Reputation: 449
I am programming a TCP server in C++, and this is my first time doing it. The problem I am running into seems to be toward the bottom with the strcmp
function. I have established the server, then I fork my processes and run the request from the child process. This works fine. For some reason, when I input GET /stuff/
it won't accept GET
and automatically prints the error message "Invalid first argument"
. I have no space problems, so what's the deal? Any ideas are very much appreciated.
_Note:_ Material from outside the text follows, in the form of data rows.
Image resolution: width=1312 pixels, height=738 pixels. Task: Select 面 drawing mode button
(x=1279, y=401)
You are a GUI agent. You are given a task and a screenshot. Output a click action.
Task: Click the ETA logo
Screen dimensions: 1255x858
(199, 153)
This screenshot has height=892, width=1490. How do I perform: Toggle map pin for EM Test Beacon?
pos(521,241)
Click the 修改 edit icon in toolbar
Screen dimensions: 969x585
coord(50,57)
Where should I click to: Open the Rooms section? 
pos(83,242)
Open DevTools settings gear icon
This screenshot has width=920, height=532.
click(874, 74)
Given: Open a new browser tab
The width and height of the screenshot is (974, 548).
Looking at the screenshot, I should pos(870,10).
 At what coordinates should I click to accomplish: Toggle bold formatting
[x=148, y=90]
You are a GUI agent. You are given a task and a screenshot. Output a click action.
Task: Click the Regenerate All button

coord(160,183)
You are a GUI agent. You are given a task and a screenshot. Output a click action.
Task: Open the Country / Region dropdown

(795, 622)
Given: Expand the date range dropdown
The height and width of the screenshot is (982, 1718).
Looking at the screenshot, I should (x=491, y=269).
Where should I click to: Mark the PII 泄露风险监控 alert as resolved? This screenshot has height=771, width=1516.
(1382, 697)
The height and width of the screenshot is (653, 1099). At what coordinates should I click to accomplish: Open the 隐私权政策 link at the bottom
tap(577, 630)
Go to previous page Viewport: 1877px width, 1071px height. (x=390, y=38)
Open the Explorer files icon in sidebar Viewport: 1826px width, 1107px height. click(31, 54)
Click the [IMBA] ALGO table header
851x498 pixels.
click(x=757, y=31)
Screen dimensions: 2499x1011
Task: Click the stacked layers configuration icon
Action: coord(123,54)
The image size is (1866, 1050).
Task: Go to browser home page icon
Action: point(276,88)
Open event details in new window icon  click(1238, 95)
void processClientRequest(int connSock, struct sockaddr_in echoclient) //char *argv[] )
{
char buffer[256];
unsigned int recieved, count = 0;
if ((recieved = read(connSock, buffer, 256)) < 0) { //read a message from the client
perror ("Failed to recieve message");
exit (EXIT_FAILURE);
}
buffer[recieved] = '\0'; //ensure string is terminated
chomp(buffer); //remove trailing \r and \n
if (write(connSock, buffer, recieved) != recieved) {
perror ("Mismatch in number of echo'd bytes");
exit(EXIT_FAILURE);
}
// prepare argv array of strings
char *argv[] = { (char*)0, (char*)0, (char*)0, (char*)0, (char*)0, (char*)0, (char*)0 };
// parse command into words
for (char *p = strtok(buffer, " "); p; p = strtok(NULL, " "))
{ argv[count] = p;
count++;
}
cout << "THIS IS ARGV[0]" << argv[0] << endl; //debugging, for some reason will not print
if (strcmp (argv[0], "GET") == 0)
GET(connSock, argv[1]);
else if (strcmp(argv[0], "INFO") == 0)
INFO();
else
{
perror("Invalid first argument!");
exit(EXIT_FAILURE);
}
// run command and its arguments via execvp
/* if (execvp(argv[0], argv) < 0) {
perror("exec in child after fork");
exit(EXIT_FAILURE);
}*/
cerr << "Client(" << inet_ntoa(echoclient.sin_addr) << ") sent: " << buffer << endl;
}
Upvotes: 0
Views: 296
Reputation: 182753
The read
function doesn't receive messages, it receives bytes. If you want to receive messages, and you do, you have to write a function to receive them. That requires following the rules of the HTTP protocol to keep receiving bytes until you have the entire messsage, whether that's a line, the entire header, or whatever.
This has probably been said thousands of times, "TCP is a reliable byte-stream protocol that does not preserve application message boundaries." Until you 100% understand what TCP is, don't write code that uses TCP. It will never work correctly.